Survey: Highly educated dads get the most time with their children

Six in 10 fathers still say they spend too little time with their children, but highly educated dads with advanced degrees seem to be better off and spend the most time with their children.

Although fathers are reporting being involved in their children’s lives more than ever before, the majority of them — about six in 10 — still say they spend too little time with their children, according to a new Pew Research Center survey.

Survey: Highly educated dads spend most time with their children

The likelihood that you were able to spend time with your children increased based on your level of education, the survey found.

While half of fathers with a bachelor’s degree acknowledged that they were not getting enough time with their children, that number jumps up to 69% for fathers who did not complete college. This finding challenges the stereotype of the corporate father too busy crunching numbers in an office building to make time for his kids at home.

Fathers without a bachelor’s degree were the group most likely to report spending too little time with their children.

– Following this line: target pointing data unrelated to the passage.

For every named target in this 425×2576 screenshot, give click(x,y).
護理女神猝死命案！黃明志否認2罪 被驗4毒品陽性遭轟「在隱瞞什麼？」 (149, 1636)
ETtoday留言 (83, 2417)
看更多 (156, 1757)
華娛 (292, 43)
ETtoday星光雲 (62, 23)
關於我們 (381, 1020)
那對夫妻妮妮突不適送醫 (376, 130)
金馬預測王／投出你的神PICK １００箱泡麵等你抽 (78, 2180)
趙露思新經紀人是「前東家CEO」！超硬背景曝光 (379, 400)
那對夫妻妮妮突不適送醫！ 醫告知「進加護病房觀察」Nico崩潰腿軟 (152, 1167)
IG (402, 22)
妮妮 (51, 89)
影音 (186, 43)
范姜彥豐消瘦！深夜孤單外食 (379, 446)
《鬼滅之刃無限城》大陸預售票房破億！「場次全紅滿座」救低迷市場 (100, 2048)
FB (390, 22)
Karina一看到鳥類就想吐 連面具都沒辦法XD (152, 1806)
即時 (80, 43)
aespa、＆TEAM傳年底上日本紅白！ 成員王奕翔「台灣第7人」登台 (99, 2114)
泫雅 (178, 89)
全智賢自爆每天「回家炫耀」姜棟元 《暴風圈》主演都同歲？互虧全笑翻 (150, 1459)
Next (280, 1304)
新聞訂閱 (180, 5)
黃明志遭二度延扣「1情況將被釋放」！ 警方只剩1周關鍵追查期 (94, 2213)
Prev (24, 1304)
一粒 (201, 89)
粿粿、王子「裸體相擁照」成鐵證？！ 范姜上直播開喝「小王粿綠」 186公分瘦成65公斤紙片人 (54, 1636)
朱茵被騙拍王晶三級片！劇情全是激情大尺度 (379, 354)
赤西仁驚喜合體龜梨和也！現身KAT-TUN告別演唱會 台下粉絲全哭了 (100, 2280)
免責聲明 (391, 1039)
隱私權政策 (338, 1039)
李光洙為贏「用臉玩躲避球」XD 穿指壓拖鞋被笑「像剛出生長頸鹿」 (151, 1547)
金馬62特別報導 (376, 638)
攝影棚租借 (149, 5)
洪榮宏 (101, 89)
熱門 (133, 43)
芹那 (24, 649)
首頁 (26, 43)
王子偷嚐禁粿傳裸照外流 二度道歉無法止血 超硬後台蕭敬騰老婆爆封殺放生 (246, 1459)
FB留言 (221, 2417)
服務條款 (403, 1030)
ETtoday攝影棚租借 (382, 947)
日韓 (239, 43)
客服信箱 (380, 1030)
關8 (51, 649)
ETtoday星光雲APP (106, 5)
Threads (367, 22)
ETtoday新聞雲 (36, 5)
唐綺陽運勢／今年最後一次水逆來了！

They were also the group that was especially likely to report living apart from their children, with 28% reporting that they lived physically away from their kids compared to 8% of fathers with a bachelor’s degree or more reporting the same.

Helping dads get more involved in child care

When fathers are not involved in their children’s lives, it becomes both a family issue and a workplace one. For fathers, work obligations were listed as the top reason for missing time with their kids, according to the Pew Research Center survey. When men are women are seen as equally responsible for childcare, studies have found that there are economic and personal benefits for everyone.

Paid paternity leave is one potential solution to help fathers become more involved in childcare. One study on 10,000 children in the U.S. found that fathers who took two or more weeks of leave were more likely to be involved in daily childcare activities later on in the child’s life.